One of six gingkos to survive the atomic bomb blast in Hiroshima is located less than a half mile from the epicenter of that blast. Surrounded by a cemetery and the temple Hosen-ji, the closest surviving gingko thrives. Engraved on the tree is “No more Hiroshima.” It is estimated that the tree was planted in 1850. There are 55 survivor trees, Hibaku Jumoku, in total that survived the blast on Aug. 6, 1945.

Though the temple next to it, Hosen-ji, was destroyed after the blast, the tree actually bud the following spring, which is why it is known as the “tree of hope.” When the community considered the rebuilding of the temple some years later, they actually discussed transplanting the gingko or even cutting it down, but finally decided to adjust the architecture of the new temple to fit around the tree (see photo above). When we visited the tree a year and a half ago, it was very early spring so it had not bud yet. But JB collected some dried leaves at its base to give as gifts and with which to make art.

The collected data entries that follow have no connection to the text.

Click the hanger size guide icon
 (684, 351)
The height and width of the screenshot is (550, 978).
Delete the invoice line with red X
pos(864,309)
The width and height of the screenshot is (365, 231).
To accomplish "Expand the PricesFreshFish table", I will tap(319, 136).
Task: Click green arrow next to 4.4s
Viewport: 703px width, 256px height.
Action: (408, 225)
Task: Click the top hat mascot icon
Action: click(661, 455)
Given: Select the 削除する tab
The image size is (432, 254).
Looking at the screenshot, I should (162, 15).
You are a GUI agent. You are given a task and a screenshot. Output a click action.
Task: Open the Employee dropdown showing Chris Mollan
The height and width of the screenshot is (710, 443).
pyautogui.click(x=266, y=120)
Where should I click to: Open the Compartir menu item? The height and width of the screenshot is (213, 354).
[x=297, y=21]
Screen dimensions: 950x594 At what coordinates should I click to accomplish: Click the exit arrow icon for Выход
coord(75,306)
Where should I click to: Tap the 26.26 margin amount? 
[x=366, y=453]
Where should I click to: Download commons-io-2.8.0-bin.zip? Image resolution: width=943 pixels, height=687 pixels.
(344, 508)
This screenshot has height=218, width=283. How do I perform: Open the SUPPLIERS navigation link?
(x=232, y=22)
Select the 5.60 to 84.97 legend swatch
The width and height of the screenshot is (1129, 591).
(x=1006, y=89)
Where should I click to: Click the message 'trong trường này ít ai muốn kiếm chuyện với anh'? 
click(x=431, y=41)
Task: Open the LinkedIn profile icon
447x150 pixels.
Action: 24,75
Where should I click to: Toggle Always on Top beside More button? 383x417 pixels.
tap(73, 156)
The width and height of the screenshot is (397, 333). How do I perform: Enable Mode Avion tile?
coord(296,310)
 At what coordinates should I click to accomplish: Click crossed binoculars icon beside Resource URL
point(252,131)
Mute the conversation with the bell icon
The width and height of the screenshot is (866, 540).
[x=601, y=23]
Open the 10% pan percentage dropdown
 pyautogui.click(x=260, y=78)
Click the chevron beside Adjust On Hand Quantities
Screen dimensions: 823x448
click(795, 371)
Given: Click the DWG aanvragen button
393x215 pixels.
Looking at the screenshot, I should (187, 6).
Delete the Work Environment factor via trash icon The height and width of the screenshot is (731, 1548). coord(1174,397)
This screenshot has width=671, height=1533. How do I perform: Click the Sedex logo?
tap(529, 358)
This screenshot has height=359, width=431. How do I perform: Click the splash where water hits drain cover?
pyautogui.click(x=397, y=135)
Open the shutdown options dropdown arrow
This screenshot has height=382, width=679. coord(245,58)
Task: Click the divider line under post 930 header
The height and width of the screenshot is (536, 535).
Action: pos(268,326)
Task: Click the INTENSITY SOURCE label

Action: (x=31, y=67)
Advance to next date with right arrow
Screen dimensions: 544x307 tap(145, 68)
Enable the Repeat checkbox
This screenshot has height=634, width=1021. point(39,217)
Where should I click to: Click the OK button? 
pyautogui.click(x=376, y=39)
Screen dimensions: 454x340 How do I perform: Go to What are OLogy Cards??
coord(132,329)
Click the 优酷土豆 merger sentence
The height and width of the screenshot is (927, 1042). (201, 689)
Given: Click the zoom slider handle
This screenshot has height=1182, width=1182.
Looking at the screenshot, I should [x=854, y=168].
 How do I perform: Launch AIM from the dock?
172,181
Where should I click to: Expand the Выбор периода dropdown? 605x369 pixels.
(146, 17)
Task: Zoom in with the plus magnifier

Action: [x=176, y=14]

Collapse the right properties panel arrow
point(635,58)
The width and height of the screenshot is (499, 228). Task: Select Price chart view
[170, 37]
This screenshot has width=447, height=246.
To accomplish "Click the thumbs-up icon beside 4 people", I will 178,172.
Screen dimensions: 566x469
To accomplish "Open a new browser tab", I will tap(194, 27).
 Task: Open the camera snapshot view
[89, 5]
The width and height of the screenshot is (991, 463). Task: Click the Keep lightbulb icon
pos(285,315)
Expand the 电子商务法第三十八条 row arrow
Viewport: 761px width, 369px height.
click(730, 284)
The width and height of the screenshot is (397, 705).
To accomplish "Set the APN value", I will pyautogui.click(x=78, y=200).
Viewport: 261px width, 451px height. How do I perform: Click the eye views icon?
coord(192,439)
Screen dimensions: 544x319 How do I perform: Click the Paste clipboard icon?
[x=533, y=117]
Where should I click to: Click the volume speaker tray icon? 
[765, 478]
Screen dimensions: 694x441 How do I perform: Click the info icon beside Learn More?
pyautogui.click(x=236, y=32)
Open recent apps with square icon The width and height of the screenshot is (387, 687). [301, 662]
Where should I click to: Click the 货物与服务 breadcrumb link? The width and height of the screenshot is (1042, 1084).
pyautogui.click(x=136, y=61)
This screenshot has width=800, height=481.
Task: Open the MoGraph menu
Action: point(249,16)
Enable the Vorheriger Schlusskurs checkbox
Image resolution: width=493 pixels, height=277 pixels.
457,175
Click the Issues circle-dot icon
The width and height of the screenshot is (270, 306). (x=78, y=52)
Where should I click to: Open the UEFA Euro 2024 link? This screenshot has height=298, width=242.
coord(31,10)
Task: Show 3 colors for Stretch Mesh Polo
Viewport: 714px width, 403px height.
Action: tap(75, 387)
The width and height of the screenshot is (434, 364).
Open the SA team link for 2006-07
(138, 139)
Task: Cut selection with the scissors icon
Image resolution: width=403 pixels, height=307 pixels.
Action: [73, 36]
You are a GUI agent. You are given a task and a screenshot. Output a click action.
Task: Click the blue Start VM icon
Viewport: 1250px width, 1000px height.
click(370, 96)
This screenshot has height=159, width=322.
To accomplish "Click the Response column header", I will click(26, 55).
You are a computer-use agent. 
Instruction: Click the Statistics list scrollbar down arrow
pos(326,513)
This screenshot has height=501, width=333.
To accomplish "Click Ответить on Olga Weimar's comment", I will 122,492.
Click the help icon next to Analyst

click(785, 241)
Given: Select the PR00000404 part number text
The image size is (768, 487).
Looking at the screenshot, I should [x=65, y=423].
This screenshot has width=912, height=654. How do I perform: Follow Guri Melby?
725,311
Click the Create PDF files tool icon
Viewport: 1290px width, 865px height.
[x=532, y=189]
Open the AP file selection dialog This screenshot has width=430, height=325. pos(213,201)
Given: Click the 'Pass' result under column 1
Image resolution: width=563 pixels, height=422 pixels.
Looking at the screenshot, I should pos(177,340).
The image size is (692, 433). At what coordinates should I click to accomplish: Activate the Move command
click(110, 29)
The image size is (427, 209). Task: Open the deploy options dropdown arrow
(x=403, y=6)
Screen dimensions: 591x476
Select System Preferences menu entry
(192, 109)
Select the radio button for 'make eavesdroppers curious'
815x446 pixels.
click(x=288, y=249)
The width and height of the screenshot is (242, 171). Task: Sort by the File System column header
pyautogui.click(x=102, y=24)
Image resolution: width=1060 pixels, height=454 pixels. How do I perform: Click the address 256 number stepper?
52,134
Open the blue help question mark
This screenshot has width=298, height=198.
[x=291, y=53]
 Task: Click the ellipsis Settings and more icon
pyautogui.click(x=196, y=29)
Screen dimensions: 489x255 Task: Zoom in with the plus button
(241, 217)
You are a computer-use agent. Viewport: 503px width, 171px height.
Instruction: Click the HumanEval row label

It was totally worth the stress and frustration to find the Hibaku Jumoku at Hosen-ji. It is important to honor the struggle and healing of survivors, but perhaps it is even more important to actively work to remove the cause for the struggle and consequent need for healing in the first place.

Location: 3-3 Tera-machi, Naka-ku. Near Nishihngan-ji and Zensho-ji. Close to Betsuin-mae streetcar stop on line 8 toYokogawa JR station.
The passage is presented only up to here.